> _Your instructions_
Count the lines that contain the string "plus" in the records beneath, and respond with the number only.

> _Material provided_
————

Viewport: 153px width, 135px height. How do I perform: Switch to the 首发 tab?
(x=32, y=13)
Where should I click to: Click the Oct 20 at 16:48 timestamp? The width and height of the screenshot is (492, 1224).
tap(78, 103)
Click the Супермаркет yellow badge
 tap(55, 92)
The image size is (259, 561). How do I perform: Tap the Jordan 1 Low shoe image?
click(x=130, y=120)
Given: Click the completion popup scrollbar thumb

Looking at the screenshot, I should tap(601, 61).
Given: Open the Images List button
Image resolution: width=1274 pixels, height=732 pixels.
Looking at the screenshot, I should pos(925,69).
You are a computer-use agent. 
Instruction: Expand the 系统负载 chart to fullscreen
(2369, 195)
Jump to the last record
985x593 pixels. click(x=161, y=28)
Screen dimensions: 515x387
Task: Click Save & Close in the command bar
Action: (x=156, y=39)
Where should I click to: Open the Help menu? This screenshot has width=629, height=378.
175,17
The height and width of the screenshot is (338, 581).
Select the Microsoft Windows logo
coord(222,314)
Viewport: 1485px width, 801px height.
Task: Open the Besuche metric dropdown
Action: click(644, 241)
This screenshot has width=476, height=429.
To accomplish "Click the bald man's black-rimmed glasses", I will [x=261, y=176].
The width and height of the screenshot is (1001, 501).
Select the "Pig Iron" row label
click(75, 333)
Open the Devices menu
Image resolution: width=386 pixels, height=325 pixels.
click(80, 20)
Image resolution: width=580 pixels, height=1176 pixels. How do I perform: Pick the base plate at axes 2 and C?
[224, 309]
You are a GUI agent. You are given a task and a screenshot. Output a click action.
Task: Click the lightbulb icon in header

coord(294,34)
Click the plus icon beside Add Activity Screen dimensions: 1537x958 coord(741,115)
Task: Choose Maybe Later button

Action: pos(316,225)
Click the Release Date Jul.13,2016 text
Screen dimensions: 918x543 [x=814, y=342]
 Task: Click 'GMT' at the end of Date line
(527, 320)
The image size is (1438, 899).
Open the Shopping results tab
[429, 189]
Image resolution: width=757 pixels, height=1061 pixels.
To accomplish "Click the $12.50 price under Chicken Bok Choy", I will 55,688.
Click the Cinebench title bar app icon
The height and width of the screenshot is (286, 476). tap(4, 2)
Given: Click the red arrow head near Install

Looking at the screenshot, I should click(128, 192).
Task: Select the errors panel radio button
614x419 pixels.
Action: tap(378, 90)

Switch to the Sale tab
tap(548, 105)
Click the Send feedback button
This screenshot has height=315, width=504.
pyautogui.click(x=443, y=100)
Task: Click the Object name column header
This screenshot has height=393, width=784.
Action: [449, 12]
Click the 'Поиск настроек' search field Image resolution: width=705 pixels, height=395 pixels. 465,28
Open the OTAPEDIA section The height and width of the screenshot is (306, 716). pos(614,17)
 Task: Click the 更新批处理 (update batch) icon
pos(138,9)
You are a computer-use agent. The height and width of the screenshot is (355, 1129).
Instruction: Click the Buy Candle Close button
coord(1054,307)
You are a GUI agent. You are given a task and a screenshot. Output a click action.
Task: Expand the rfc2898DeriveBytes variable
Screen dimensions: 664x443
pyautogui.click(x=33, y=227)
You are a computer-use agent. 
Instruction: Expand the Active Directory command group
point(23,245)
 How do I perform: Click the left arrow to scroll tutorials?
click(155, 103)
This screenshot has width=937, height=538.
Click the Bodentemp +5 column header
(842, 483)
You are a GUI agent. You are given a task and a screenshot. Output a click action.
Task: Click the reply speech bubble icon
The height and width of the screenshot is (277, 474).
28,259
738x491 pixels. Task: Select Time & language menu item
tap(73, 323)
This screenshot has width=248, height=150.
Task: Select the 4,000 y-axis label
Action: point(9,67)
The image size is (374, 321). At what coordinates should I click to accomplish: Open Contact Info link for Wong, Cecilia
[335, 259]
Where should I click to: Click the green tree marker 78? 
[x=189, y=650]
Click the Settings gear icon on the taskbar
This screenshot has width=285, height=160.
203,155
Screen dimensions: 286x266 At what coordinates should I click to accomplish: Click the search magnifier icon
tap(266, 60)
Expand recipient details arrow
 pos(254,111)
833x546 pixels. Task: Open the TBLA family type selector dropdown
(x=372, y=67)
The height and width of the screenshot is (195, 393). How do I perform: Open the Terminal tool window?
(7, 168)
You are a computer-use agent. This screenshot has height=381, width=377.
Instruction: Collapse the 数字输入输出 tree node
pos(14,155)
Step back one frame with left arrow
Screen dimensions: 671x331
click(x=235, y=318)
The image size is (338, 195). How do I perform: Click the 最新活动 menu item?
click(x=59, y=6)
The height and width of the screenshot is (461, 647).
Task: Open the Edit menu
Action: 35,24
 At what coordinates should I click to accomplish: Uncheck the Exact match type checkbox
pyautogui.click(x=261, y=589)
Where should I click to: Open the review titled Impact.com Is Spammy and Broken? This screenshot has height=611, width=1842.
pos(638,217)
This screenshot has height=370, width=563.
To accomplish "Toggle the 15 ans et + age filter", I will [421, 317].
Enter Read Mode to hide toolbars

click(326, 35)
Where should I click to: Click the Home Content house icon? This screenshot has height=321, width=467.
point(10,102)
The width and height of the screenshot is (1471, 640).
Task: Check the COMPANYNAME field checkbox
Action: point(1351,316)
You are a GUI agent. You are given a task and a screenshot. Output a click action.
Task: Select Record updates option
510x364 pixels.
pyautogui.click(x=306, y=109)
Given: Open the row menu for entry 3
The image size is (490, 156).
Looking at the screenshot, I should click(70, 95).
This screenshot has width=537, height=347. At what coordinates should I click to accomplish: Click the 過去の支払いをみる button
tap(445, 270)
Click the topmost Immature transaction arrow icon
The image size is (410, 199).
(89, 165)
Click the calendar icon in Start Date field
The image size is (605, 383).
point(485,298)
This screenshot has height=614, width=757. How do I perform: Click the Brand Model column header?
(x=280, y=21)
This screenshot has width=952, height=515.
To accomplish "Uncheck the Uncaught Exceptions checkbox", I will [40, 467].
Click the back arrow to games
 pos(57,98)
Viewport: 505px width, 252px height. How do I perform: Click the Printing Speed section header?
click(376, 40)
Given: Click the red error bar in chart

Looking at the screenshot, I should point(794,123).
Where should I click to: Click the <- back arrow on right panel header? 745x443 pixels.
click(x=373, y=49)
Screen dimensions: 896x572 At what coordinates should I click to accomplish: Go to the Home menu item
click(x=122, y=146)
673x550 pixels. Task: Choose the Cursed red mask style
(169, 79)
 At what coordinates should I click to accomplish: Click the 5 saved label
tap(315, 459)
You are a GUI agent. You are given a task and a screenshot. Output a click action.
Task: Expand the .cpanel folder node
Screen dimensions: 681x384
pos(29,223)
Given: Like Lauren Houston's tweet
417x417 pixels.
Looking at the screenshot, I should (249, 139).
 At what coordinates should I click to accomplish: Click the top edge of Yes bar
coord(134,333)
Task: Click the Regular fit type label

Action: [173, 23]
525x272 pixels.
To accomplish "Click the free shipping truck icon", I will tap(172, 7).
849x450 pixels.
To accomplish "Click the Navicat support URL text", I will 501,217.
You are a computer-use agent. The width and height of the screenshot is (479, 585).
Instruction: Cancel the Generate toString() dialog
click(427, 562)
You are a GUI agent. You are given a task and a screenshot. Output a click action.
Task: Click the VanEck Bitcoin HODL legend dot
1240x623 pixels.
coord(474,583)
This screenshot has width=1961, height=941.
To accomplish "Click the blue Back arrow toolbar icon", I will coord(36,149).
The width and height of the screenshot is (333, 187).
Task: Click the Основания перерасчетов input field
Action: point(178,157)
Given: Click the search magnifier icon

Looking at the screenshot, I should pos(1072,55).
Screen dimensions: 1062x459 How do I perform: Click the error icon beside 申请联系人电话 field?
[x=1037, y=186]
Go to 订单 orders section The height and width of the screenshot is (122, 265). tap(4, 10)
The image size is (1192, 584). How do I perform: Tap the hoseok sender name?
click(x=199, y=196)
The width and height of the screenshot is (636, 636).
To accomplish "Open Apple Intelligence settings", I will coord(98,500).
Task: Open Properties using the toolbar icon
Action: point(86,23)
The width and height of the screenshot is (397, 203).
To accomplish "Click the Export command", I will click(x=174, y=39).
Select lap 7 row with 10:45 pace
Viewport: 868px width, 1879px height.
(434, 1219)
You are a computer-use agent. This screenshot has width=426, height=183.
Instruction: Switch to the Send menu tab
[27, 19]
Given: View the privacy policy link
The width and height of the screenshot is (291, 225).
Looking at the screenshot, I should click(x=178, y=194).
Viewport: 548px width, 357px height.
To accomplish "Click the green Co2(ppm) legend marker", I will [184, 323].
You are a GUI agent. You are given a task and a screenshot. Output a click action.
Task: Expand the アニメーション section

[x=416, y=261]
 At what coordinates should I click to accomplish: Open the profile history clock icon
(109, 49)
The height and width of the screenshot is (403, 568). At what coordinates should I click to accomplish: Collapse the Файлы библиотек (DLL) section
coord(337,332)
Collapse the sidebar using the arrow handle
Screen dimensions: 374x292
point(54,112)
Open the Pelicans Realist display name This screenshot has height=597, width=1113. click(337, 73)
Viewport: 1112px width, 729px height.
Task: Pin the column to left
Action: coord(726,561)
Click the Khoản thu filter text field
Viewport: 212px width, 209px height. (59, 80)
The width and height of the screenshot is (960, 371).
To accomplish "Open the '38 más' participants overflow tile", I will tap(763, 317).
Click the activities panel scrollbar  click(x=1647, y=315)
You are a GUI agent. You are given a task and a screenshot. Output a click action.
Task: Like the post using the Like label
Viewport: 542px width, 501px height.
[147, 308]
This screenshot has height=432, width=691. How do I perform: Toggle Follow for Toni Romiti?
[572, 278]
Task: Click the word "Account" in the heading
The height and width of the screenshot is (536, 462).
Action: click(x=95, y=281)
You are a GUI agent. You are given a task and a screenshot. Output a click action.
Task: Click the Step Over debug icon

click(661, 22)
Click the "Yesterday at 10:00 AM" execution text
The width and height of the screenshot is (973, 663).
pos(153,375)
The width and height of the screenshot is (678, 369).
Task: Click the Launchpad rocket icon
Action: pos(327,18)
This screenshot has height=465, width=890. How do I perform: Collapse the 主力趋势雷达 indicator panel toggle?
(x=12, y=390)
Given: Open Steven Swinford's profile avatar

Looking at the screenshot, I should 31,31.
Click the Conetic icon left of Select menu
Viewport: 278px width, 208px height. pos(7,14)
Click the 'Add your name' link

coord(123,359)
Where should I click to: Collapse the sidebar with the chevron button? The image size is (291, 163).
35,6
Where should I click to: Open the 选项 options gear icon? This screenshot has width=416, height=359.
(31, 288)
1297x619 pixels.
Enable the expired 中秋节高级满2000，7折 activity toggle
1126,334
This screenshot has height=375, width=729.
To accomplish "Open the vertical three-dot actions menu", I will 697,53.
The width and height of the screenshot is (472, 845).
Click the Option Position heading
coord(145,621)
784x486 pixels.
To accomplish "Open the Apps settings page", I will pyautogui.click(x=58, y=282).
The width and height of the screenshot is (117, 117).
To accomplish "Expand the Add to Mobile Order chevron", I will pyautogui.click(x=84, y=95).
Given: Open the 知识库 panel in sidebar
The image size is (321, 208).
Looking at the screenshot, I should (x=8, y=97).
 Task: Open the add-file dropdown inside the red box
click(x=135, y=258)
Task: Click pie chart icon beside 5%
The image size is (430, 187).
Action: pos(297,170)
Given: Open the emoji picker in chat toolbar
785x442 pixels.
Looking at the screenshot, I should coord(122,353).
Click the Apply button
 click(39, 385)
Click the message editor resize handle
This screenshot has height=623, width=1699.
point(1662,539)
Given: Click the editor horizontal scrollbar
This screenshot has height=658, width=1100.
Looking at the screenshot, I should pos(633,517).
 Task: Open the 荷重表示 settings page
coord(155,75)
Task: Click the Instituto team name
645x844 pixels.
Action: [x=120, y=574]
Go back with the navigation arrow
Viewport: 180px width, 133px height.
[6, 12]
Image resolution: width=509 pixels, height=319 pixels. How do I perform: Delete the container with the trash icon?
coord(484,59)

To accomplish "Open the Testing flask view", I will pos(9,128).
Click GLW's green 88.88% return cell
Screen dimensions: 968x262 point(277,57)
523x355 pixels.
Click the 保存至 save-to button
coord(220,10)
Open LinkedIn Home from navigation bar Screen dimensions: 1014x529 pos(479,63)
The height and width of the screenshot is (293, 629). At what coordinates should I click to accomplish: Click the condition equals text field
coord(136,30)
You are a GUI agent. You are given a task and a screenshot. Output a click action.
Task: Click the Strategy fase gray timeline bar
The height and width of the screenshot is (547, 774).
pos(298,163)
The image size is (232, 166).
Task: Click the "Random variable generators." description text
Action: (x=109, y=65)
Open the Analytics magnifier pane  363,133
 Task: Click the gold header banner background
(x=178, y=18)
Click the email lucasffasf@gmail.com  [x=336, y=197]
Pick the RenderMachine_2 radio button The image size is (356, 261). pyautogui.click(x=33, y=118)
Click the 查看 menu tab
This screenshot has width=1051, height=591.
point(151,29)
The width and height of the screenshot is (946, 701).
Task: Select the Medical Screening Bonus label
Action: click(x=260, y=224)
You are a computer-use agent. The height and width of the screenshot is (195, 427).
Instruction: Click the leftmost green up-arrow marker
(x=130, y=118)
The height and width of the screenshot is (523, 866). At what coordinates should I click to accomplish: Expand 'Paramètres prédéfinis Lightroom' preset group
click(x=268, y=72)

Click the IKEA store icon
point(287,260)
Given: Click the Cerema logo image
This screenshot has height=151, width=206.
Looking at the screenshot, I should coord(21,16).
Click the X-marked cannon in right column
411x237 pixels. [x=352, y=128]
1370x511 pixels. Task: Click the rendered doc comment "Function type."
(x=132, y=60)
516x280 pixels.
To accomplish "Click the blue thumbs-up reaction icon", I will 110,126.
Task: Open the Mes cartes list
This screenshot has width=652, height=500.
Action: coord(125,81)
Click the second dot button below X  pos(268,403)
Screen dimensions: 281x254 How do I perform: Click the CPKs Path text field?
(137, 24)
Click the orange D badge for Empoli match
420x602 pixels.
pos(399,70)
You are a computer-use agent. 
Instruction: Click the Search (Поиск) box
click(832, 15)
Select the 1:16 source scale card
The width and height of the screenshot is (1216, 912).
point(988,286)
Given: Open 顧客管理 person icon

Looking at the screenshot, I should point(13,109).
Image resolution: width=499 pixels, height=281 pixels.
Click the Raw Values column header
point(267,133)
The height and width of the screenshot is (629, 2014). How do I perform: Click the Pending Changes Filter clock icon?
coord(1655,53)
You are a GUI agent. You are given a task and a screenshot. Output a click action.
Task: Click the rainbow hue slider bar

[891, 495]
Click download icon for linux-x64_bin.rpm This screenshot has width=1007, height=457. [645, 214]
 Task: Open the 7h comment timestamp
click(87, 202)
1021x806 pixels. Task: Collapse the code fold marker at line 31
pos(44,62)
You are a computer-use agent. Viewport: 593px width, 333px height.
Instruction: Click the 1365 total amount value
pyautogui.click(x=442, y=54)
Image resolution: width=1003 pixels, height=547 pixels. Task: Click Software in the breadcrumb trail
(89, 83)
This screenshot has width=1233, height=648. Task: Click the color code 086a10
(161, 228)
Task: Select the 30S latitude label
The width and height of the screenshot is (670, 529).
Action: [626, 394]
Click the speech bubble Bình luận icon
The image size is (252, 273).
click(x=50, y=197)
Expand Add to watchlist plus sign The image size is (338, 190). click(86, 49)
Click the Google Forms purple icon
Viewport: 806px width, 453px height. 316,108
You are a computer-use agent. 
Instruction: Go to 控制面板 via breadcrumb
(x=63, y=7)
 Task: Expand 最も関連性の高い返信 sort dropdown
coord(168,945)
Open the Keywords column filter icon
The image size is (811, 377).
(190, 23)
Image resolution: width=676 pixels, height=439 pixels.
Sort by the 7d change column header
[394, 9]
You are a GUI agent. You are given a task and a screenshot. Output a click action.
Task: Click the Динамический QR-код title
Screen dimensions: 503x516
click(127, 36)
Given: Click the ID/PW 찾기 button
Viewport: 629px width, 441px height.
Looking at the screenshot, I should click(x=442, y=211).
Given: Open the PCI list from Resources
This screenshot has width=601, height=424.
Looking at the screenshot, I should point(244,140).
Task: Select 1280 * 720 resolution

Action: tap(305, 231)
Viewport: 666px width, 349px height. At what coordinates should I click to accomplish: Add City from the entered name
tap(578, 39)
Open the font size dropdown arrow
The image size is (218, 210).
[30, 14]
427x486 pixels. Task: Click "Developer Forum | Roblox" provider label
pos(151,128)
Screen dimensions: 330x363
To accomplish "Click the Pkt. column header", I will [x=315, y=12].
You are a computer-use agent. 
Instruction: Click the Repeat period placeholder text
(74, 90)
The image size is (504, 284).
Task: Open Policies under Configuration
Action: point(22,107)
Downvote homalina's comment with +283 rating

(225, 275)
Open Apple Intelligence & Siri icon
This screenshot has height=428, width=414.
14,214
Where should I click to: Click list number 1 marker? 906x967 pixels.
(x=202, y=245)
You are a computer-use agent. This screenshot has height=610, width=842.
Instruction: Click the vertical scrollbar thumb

————

> _Written solution_
2